The contest was over the second Andre Villas-Boas handed in the team sheet. Whilst some Premier League managers may consider winning a trophy, earning extra revenue and playing football a nuisance, AVB thankfully sees the FA Cup as a route to glory. With the title and Champions League becoming a closed shop, the oldest cup competition in the world is one every team should try their best to win.
Sat in Block 30 at White Hart Lane on Saturday, it was great to finally experience the 1882 movement first hand. Unfortunately having selected a seat in Row 6 I found myself away from the core of the group, but nevertheless it was an atmosphere that so far this season only the West Ham game has come close to matching.
The cup tie started brightly for Spurs but once Gareth Bale had added to Clint Dempsey’s opener, a repeat of the 1987 Cup final was never really in danger. Instead Spurs focused on consolidating the win and giving match time to Benoit Assou-Ekotto and Scott Parker, two players who will be key for the 3rd/4th spot push.
As the first half wound down and Dempsey headed in his second to put Spurs three nil up, Coventry City’s big day out was officially over, but credit to them they kept singing their one or two songs.
It was an atmosphere that so far this season only the West Ham game has come close to matching.
The fixture, despite what some romantics from the Midlands may have been hoping for, was never going to be a contest. Spurs over the past few years especially at home (Leeds United apart), have been more than comfortable against lower division opponents. Coventry kept trying but not even wearing a commemorative 1987 kit could raise the ghosts of their famous day at Wembley.
Michael Dawson and Steven Caulker, the pairing AVB favours against more direct teams were comfortable, with Caulker even bringing the ball out of defence and moving through midfield, on more than one occasion. At right back, Kyle Naughton found himself in more familiar territory, and the advantage of being able to move down the line on his favoured foot helped his game immensely.

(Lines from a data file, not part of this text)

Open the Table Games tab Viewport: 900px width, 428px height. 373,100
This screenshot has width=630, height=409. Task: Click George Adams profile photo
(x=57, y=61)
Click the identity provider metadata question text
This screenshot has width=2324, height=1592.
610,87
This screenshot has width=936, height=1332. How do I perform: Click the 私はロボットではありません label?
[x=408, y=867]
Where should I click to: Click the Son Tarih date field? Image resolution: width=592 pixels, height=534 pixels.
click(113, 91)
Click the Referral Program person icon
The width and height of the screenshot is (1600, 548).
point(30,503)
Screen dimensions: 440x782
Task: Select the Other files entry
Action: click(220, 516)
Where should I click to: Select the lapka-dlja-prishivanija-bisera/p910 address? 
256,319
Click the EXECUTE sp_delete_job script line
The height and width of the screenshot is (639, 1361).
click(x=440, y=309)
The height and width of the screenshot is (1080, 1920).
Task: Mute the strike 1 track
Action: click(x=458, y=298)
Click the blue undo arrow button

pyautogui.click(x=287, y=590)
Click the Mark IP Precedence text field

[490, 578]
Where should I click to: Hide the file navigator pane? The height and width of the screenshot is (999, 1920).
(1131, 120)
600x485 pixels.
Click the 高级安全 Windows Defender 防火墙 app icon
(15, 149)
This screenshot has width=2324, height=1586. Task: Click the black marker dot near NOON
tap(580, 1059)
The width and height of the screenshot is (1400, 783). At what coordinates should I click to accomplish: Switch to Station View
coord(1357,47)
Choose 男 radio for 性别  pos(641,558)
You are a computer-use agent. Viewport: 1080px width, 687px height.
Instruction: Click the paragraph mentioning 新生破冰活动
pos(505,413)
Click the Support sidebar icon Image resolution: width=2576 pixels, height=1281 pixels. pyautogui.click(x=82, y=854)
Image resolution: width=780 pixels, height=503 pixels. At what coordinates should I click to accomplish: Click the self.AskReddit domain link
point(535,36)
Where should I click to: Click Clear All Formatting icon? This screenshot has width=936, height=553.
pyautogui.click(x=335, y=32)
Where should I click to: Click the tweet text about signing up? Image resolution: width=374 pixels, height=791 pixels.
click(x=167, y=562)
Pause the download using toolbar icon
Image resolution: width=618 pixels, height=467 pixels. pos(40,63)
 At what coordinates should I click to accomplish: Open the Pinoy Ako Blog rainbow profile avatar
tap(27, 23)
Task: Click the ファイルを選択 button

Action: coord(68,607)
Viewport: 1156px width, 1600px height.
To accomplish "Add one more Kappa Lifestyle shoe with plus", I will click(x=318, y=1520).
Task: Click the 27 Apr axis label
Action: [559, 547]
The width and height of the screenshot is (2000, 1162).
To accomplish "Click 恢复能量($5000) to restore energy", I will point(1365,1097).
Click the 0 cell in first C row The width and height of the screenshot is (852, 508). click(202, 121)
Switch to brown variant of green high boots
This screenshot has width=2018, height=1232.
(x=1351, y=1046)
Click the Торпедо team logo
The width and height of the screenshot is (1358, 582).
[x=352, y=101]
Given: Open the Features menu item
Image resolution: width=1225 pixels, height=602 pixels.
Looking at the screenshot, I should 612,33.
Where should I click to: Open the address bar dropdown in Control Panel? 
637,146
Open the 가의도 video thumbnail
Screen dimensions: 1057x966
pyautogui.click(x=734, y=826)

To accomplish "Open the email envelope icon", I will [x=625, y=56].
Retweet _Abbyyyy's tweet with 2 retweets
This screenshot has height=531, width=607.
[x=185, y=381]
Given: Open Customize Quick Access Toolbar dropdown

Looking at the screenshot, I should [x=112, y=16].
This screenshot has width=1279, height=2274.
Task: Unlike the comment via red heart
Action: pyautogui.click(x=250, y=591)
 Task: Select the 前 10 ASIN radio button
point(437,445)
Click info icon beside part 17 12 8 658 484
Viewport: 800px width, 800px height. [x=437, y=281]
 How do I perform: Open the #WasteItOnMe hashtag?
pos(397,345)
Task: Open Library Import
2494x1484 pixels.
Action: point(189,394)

It may have only been Coventry, but his composure on and off the ball, combined with BAE’s return will now start to place some much needed pressure on Kyle Walker.
In central midfield Tom Huddlestone switched from moments of brilliance to sheer ridiculousness with ease. Aided by inferior opponents he was able to twist, shimmy and move his way out of trouble, before landing himself right back in it with an under hit pass. Huddlestone remains a shadow of himself and his shooting has taken on a Steffen Freund quality, it wasn’t quite the “put yourself in the shop window” game that Daniel Levy was hoping for.
Alongside Huddlestone and Parker, Icelandic international Glyfi Sigurdsson continued his little mini revival. The former Swan has struggled in his first season to handle the weight of expectations and the unfair comparisons to VDV, but one threaded ball through to Naughton in the first half shows that he is a player with a deft touch and great vision.
The second half lacked the buzz and excitement of the first. With the game over and Bale subbed on 60 minutes; it was just a question of denying the visitors any glimmer of hope.
Huddlestone remains a shadow of himself and his shooting has taken on a Steffen Freund quality.
However despite the second half not living up to the first, the noise from 1882 continued. It would have been better had more people, especially those in Blocks 29 and 28 joined in the singing, but not everyone likes to stand and sing at football.
One supporter in particular commented: “Why are they singing about Nicola Berti??”
Singing and supporting is a freedom of expression, it’s also a matter of choice and may depend on your personality, but surely supporting the team you came to watch isn’t?
My first experience of 1882 was clear proof of why The Fighting Cock is right to join the push for safe standing. Some supporters prefer to sit and absorb their football, whilst others prefer to sing and stand. Once again it’s a question of choice and preference, the Premier League and the FA should therefore allow fans to make that choice, without having to disturb those who refuse to recognise Nicola Berti as a legendary figure.
It wasn’t the classic FA Cup tie that the sub-standard ITV highlights programme hoped for, but generally in Round Three, it never is unless a big team gets scalped.
Spurs are into the fourth round and face an away tie at either Leeds United or Birmingham. This fixture in the past may have troubled Spurs, but with a side brimming with confidence and organised for each fixture they have, Tottenham may well be on their way to Wembley, or at least the fifth round again.